Rain was a wonderful sequel which continued to keep the beauty and rich Japanese culture, mythology and setting alive. The characters continued to develop and surprise, leaving you conflicted about who you thought you could trust. This book had a nice, calm pace with some intense moments leading up to the conclusion - though the section around the middle did drag slightly. I think this was a great sequel which some surprises towards the end which will definitely lead to an intense third book!
The main thing which I love about this series is how strong and present the Japanese elements are in this book. Although I have not read many books set in countries outside of the U.S.A. or England (excluding fantasy worlds), for the ones I do come across, I find that the setting and cultural differences are somewhat lacking. Amanda Sun certainly has no problems here and highlights the beauty of Japan so wonderfully. Furthermore, Katie's struggles with adjusting to the culture and abiding by the expected social behaviours were very realistic.
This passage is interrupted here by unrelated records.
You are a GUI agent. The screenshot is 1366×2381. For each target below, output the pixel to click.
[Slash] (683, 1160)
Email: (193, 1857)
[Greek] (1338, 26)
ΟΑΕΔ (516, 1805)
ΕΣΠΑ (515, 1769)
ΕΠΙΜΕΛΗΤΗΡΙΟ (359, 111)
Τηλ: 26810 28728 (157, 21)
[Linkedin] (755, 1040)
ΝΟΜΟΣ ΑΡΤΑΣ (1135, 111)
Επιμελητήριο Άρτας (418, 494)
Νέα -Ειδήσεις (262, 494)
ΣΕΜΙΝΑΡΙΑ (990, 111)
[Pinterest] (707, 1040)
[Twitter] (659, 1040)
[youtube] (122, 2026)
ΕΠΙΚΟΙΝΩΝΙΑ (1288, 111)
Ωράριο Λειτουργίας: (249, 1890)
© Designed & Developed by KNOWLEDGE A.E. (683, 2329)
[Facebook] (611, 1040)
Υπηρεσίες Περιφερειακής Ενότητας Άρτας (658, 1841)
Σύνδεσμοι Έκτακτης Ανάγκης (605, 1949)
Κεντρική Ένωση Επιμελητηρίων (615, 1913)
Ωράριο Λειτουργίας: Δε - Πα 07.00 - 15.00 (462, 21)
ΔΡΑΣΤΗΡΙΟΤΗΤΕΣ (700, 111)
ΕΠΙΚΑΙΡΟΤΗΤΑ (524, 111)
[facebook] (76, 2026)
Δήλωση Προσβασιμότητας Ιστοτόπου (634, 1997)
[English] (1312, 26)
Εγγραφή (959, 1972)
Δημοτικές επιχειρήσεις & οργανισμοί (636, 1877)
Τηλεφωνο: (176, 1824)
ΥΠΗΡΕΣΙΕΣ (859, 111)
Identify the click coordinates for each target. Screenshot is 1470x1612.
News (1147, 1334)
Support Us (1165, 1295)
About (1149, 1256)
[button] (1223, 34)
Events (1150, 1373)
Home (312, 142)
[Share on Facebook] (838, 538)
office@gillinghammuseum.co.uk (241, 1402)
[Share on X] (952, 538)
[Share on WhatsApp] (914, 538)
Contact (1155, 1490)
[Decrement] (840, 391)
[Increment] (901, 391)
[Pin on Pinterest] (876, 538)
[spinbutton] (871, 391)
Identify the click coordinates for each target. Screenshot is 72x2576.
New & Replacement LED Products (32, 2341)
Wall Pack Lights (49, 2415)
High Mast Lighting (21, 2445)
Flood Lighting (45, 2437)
That being said, some of her other mistakes and decisions began to get a bit irritating. She isn't as forthcoming with Tomo about some of the things she did as she probably should have been. This kind of correlates to the love triangle that isn't really a love triangle... things never progress far enough, but outside sources kind of make it into some form of a pentagon... but not quite. It's a weird situation.
There was so much mystery surrounding some of the characters - you could never really pinpoint whether they were helping Katie or working against here. There were plenty of surprises along the way, and my opinions of a few of the characters have drastically changed! I'm really intrigued to see how the characters continue to progress, and I can't wait to see what happens in the next book!